A 4-year-old boy on a family outing at the coast was rescued Monday evening after falling more than 200 feet off a cliff at Bodega Head, landing on the rocky beach below.
The boy, whose name wasn’t available Monday night, was taken to Santa Rosa Memorial Hospital by ambulance and arrived in “stable but critical condition,” fire officials said.
The boy, his parents and a sibling were on top of Bodega Head and the boy was throwing rocks near a trail, fire and law enforcement representatives said.
Then his mother realized the boy had disappeared, State Parks Supervising Peace Officer Tim Murphy said. A cellphone call was routed through the CHP to Bodega Bay Fire Department rescuers.
Initially, it was believed the boy had fallen into the cold bay waters, but firefighter- paramedics from Bodega Bay spotted the boy at the bottom of a 230-foot cliff, Capt. Justin Fox said.

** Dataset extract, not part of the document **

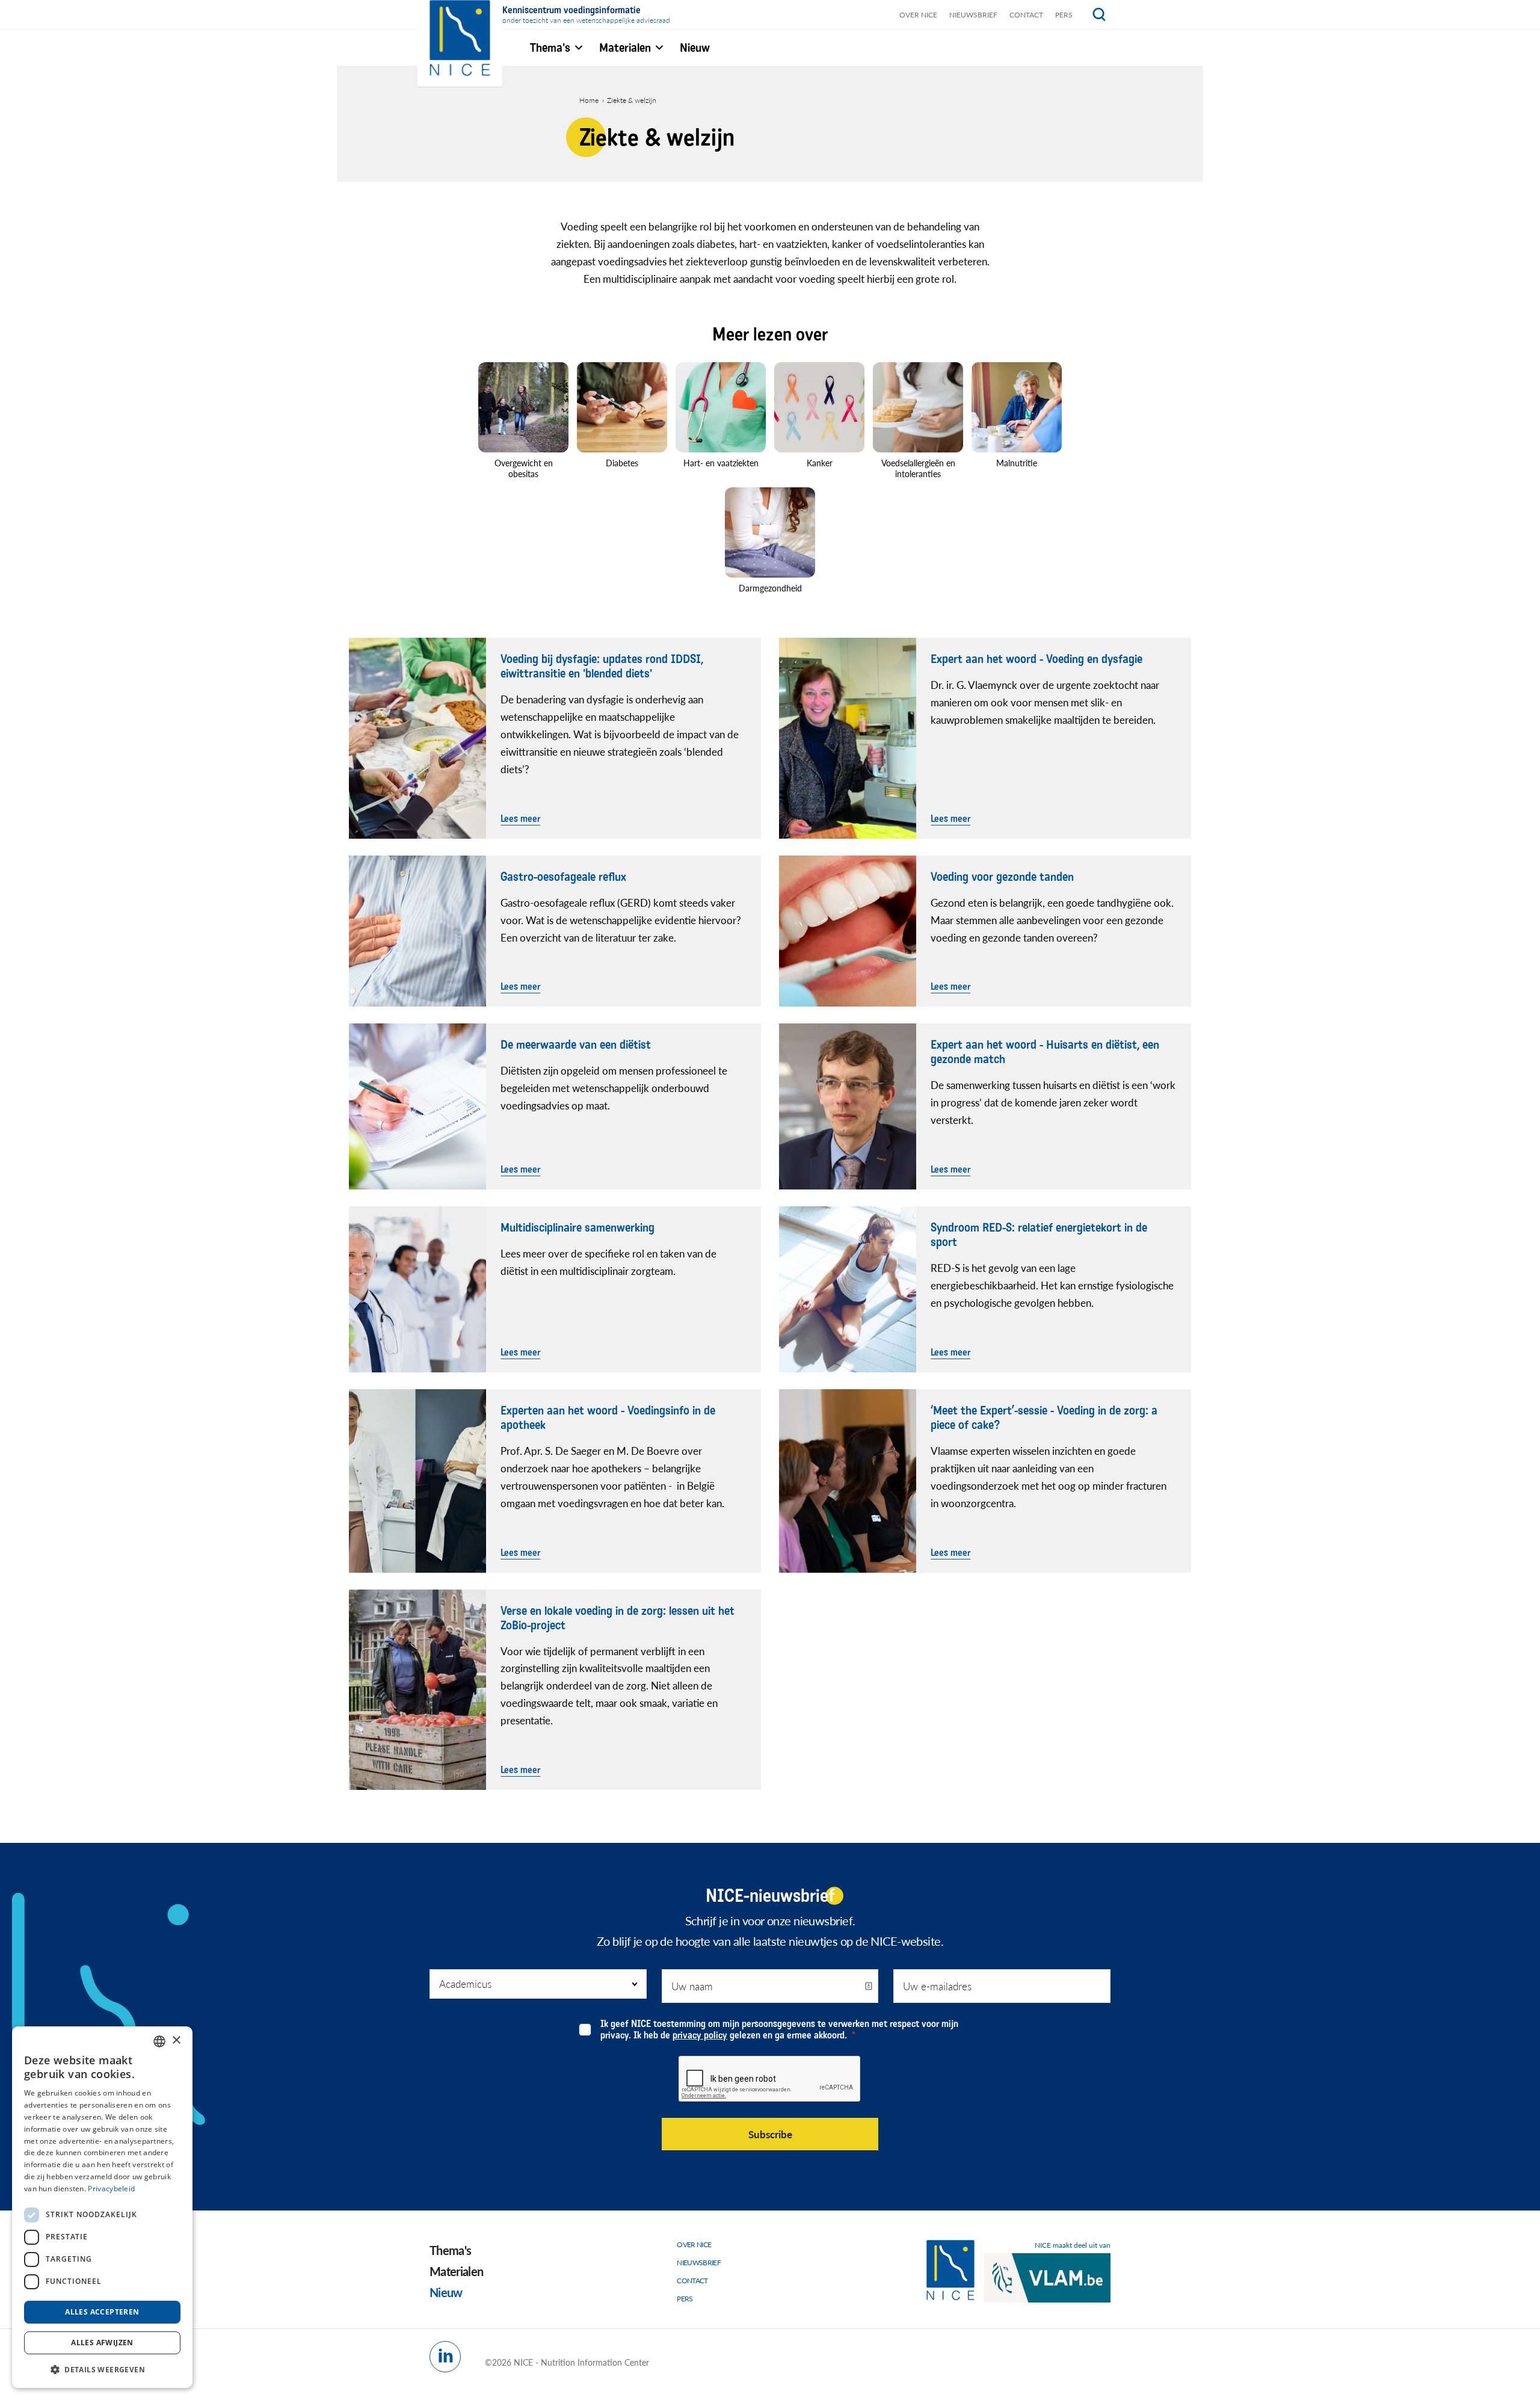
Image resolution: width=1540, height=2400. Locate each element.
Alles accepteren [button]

As the boy’s frantic family watched from the top of the cliff, firefighter-paramedics Marco Barros and Josh Perucchi rappelled down with a rescue basket and reached the boy, with help from illumination flares fired into the air from a Coast Guard motor lifeboat.
Rescue officials said it wasn’t clear what condition the boy was in when Barros and Perucchi reached him.

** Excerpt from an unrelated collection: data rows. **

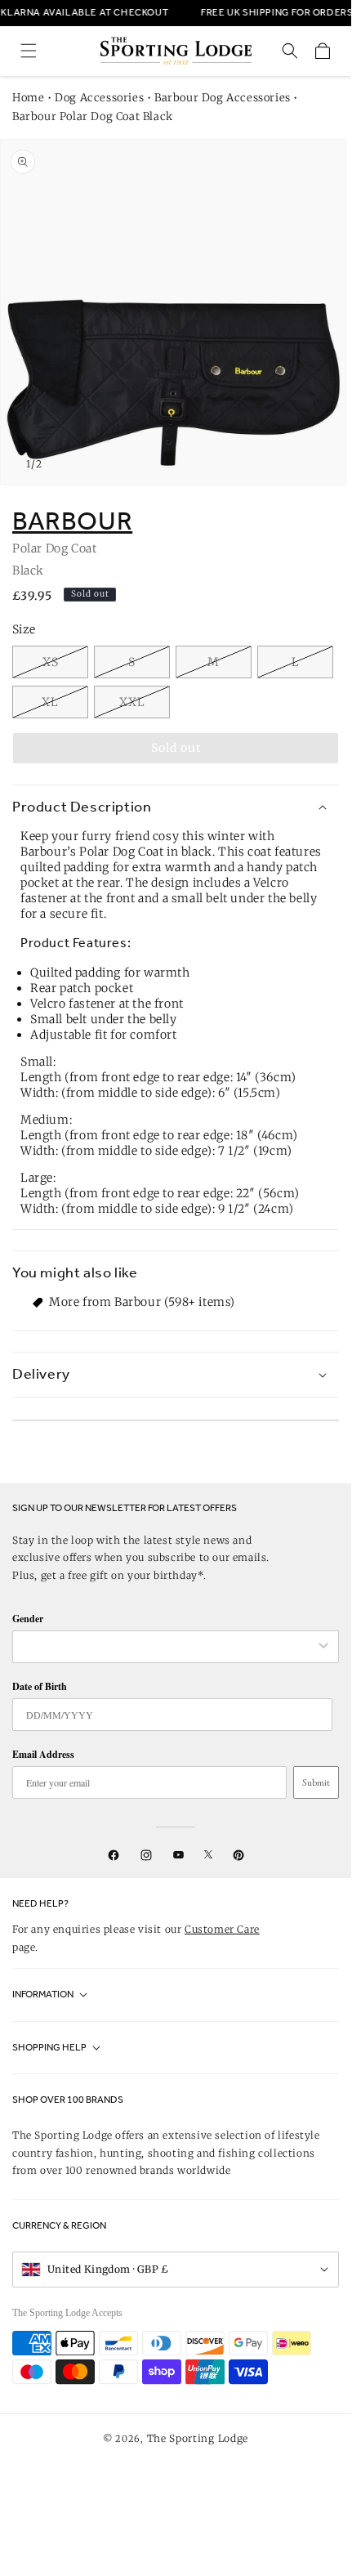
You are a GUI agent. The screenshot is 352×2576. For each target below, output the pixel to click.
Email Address (43, 1754)
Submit (316, 1782)
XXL (132, 702)
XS (50, 662)
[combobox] (167, 1646)
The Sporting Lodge (198, 2438)
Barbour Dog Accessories (222, 98)
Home (28, 98)
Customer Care (222, 1929)
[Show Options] (323, 1646)
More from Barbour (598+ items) (142, 1302)
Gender (27, 1619)
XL (50, 702)
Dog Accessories (99, 98)
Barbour (72, 520)
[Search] (290, 50)
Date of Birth (39, 1686)
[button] (28, 50)
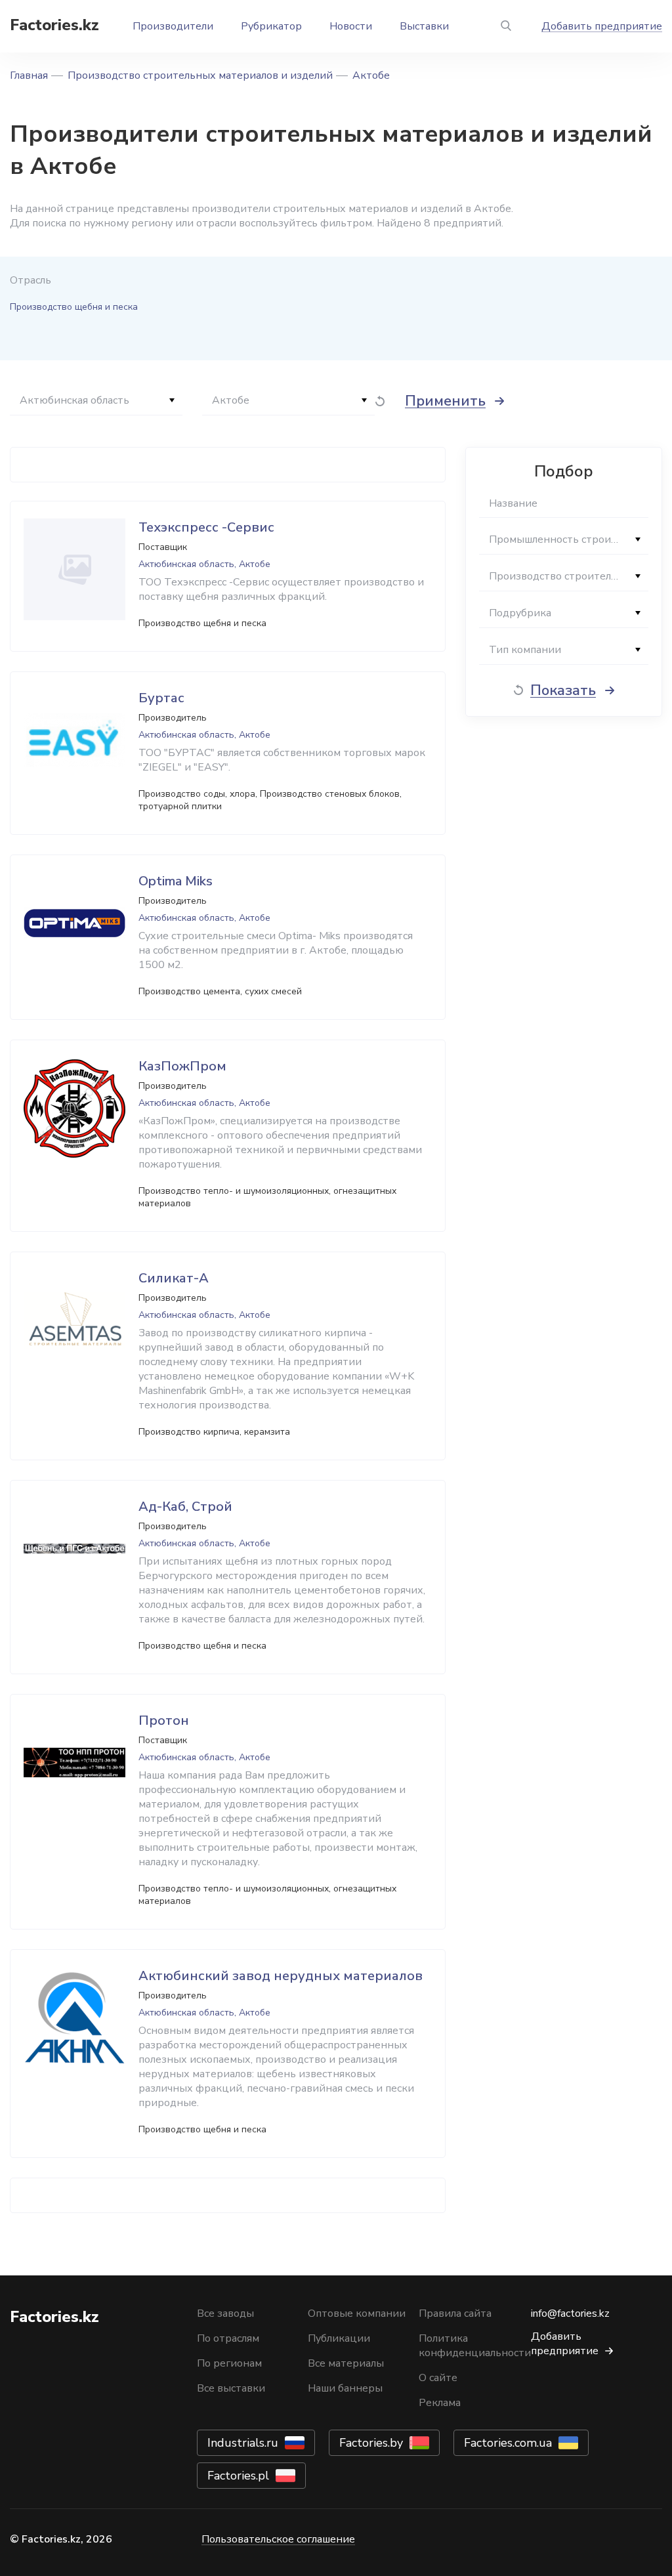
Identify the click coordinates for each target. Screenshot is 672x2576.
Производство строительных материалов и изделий (200, 75)
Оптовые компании (357, 2313)
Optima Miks (175, 881)
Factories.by (371, 2443)
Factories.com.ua (508, 2443)
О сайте (438, 2378)
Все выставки (231, 2388)
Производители (173, 26)
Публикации (339, 2338)
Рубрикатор (271, 26)
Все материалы (346, 2363)
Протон (163, 1720)
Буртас (161, 698)
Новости (350, 26)
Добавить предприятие (601, 26)
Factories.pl (238, 2475)
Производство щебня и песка (74, 307)
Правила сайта (455, 2313)
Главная (29, 75)
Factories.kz (54, 24)
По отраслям (228, 2338)
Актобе (371, 75)
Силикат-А (173, 1278)
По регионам (229, 2363)
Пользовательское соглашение (278, 2539)
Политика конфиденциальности (475, 2345)
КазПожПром (182, 1066)
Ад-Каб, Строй (185, 1506)
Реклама (440, 2403)
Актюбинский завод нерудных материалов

They immediately “packaged him” in the basket, strapped in with a child-size backboard in the adult-size litter created especially for difficult cliff rescues.
“By the time he reached the top of the cliff, he was crying,” Fox said.
Murphy was heartened to know the boy was showing signs of life when he was lifted to the top of the cliff.
“Hopefully he makes it,” he said. “God loves little kids.”
Other rescuers carried the litter, with the boy wrapped in yellow blankets, to a waiting ambulance where, Murphy said, paramedics continued advanced life-support measures.
A Coast Guard helicopter had landed on a nearby hillside, but its crew determined it was unsafe to take off because of the steep slope it was on.
A REACH helicopter was scheduled to meet the ambulance in the town of Bodega, but paramedics said they would just rush him to Memorial. Fog and low visibility also concerned rescuers.
Hospital officials declined to provide an update on the boy’s condition, citing federal health care privacy laws.
Fox said many of the agencies that responded Monday night had participated in a training rescue last week just north of where the boy apparently fell.
Sunset was fast approaching as rescuers arrived, Murphy said, also a concern for visibility.
“Light was fading quickly,” he said.
Murphy praised the Bodega Bay fire crew, who set up their ropes in an ideal position to reach the boy quickly.
“They made a good call,” he said.
“He was at the water line and it was low tide,” Fox said. “If it was high tide, he wouldn’t have been as easy to find.
“That’s the highest section of cliff we have,” he said. “Also, it has that sandstone and limestone that crumbles. It’s a very challenging section of cliff as far as rescues go. Plus, there’s the ocean when you get down there.”
The incident is the second rescue in three days. On Saturday, a 23-year-old woman climbing rocks in Bodega Head slipped and fell about 20 feet down.